Without any pictures, retype exactly the lines that begin at the one holding "Instruction: Click the" and end at the last line of the data below.

--------------------------------

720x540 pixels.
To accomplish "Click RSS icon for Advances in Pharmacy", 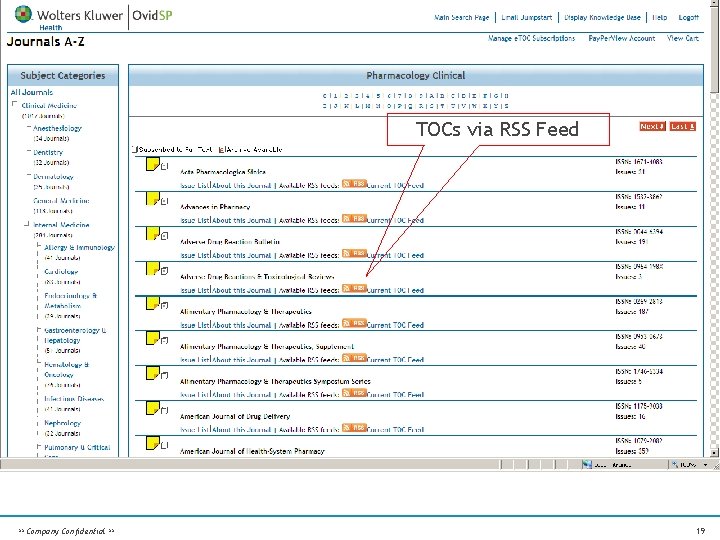I will pos(354,219).
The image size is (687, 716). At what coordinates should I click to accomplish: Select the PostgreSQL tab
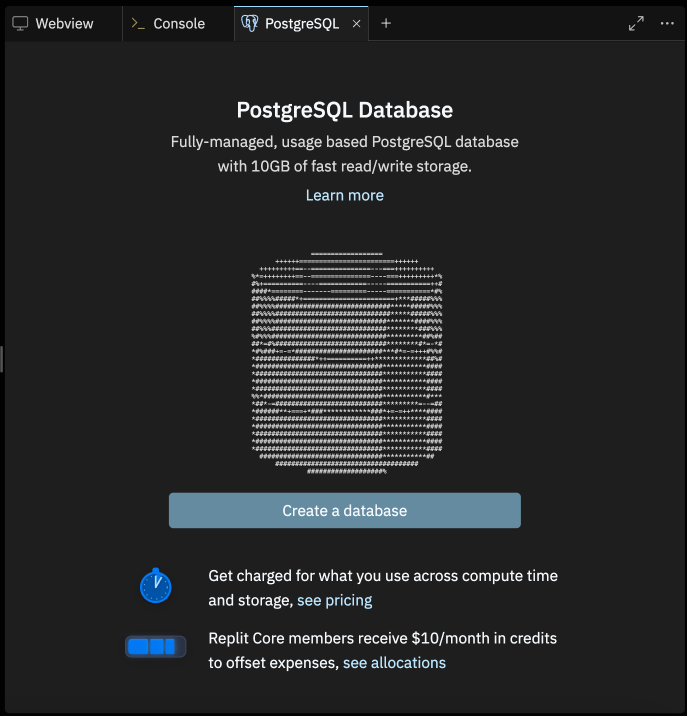pos(301,24)
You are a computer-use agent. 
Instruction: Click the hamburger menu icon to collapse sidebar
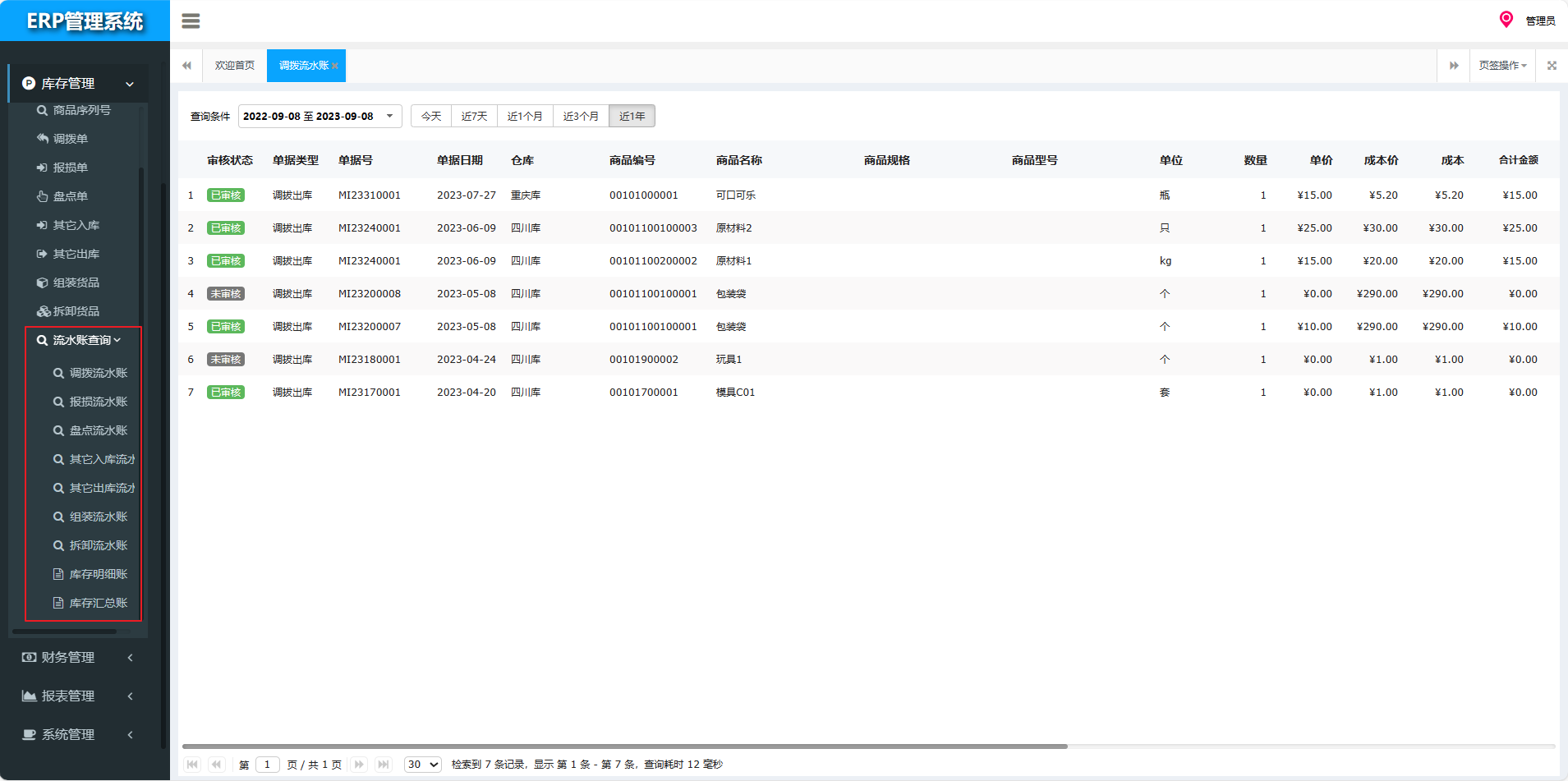[x=191, y=21]
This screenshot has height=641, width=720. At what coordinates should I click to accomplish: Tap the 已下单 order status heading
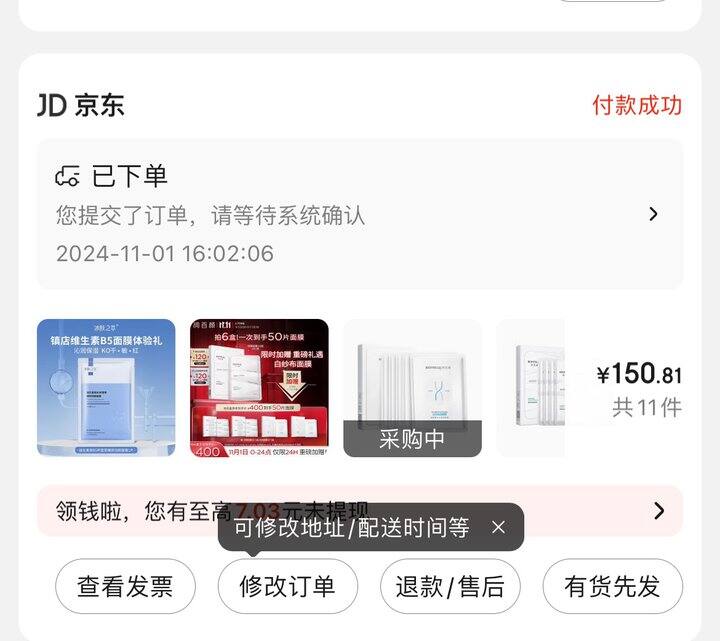129,176
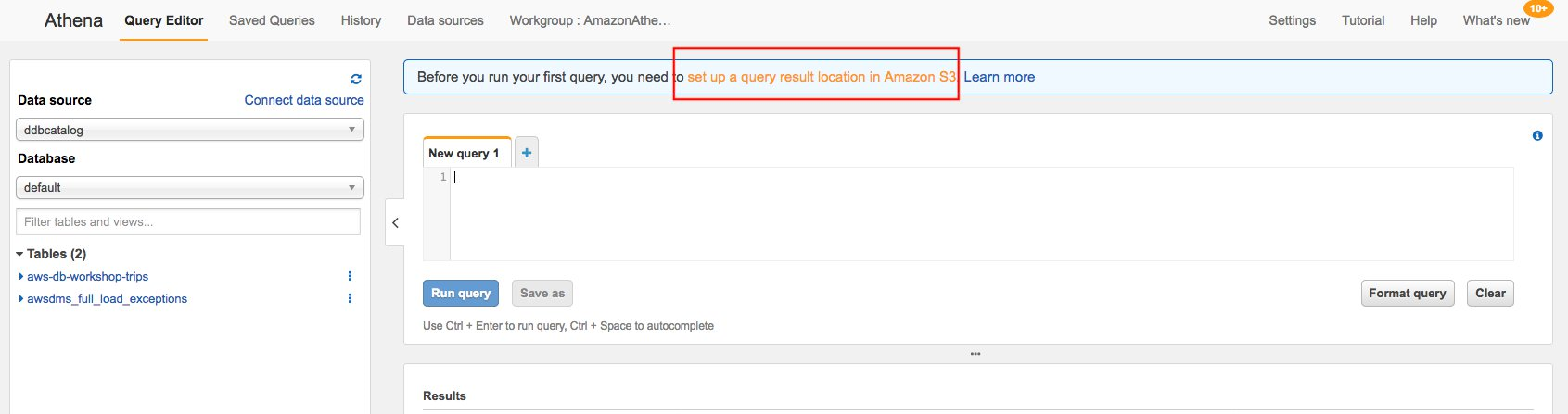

--------------------------------

## Reply to the task
Instruction: Click the hamburger menu icon to collapse sidebar
[x=191, y=21]
This screenshot has height=641, width=720. At what coordinates should I click to accomplish: Tap the 已下单 order status heading
129,176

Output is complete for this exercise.